## Brief
Once you find the line that contains "Open Host tools shield icon", transcribe it and each line after it through the end of the listing, exactly as written.

## Provided data
# # # #
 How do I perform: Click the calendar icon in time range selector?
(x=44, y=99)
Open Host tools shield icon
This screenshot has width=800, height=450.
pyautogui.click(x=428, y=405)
# # # #
## Answer space
Open Host tools shield icon
This screenshot has width=800, height=450.
pyautogui.click(x=428, y=405)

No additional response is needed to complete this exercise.